We note at the outset that, contrary to the state's argument, the substance of the requested instruction was not covered by the trial court's general charge to the jury. The general charge included standard instructions to the effect that the jury must find that defendant was the person who committed the offense. While this instructed the jury to direct its attention to the identity of the accused as the perpetrator of the crime, it did not direct the jury's attention to the real objective of the requested instruction, i.e., the potential unreliability of eyewitness testimony bearing on the issue of identity in this case, and of the inherent unreliability of eyewitness testimony in general. See State v. Guster, supra, at page 270.

In a criminal case, if requested special instructions are correct, pertinent, and timely presented, they must be included, at least in substance, in the general charge. Cincinnati v. Epperson (1969), 20 Ohio St.2d 59 [49 O.O.2d 342], paragraph one of the syllabus. No contention is made by the state that the special instruction was not timely presented; neither does the state question the fact that it represented a correct statement of the law, with the exception of an obvious typographical error which would have been readily apparent to the trial court and the subject of immediate correction.

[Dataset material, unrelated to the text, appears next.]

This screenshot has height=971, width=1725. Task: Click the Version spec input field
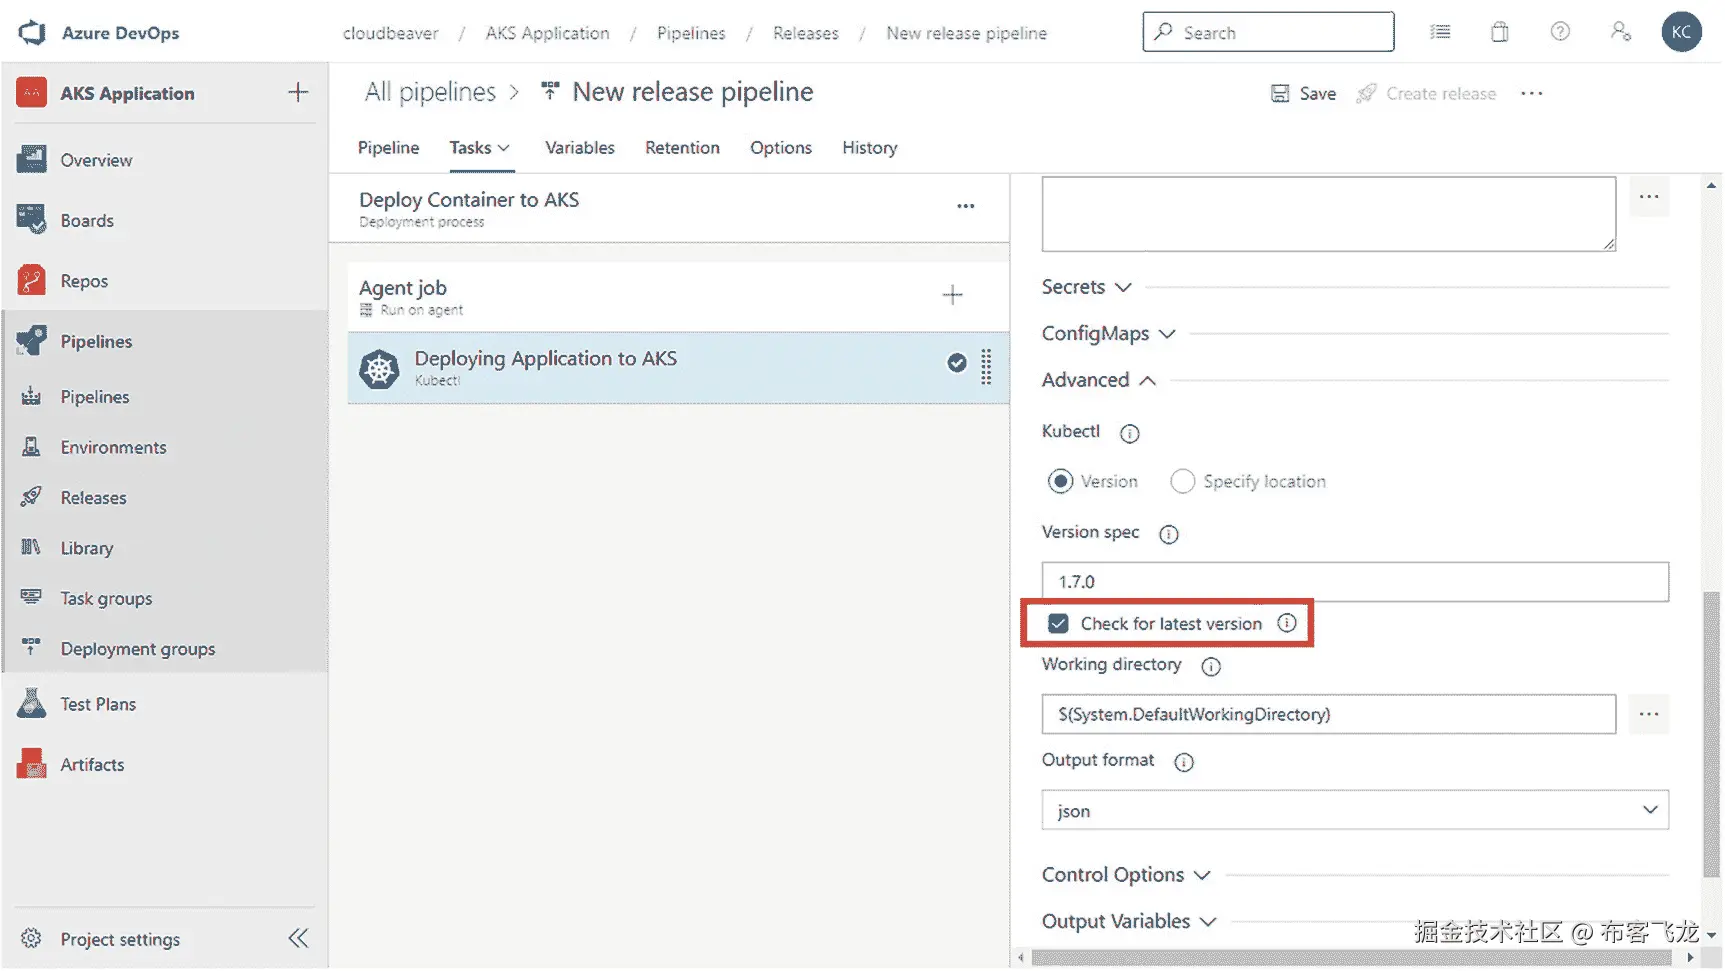1355,582
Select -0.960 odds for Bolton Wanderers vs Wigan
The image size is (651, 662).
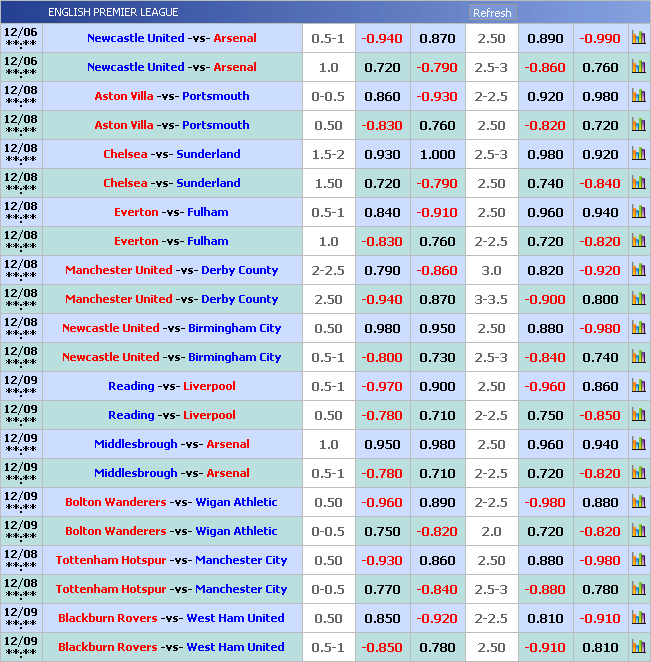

The question to be resolved then, is whether the requested special instruction was pertinent in this case. A trial court's instruction to the jury should be addressed to the actual issues in the case as posited by the evidence and the pleadings; abstract rules of law, even though correct, ought not be given unless specifically applicable to the facts in issue. Whether a cautionary instruction should be given will depend in large measure upon whether a resolution by the jury of the disputed issues in the case requires or will be clearly assisted by the instruction. State v. Guster, supra, at 271.

Upon a review of the evidence, we are compelled to conclude that the trial court abused its discretion in declining to include the requested instruction, or its substance, in its general charge. Many of the infirmities which are said to attach to eyewitness identification are present under the evidence in this case; there are numerous instances where eyewitness identification testimony is conflicting and confusing, indicating that it may have been unreliable. For example, one eyewitness said defendant was the perpetrator of the offense, while two said he was not; the opportunity of the eyewitnesses to observe the perpetrator of the crime was limited in time, and in some instances by distance; the testimony of the defense's two eyewitnesses concerning the apparel worn by the perpetrator was confusing and conflicting; one defense witness identified Willie Broomfield as the robber and said that he had known Broomfield prior to January 23; Willie Broomfield's photograph was in the notebook, but was passed over by Miss Schlueb; her capacity to observe the perpetrator may have been limited by poor eyesight; she was unable to identify defendant on one occasion, but was able to do so on others; and her identification of the defendant's photograph may have been influenced by the circumstances of the identification procedure.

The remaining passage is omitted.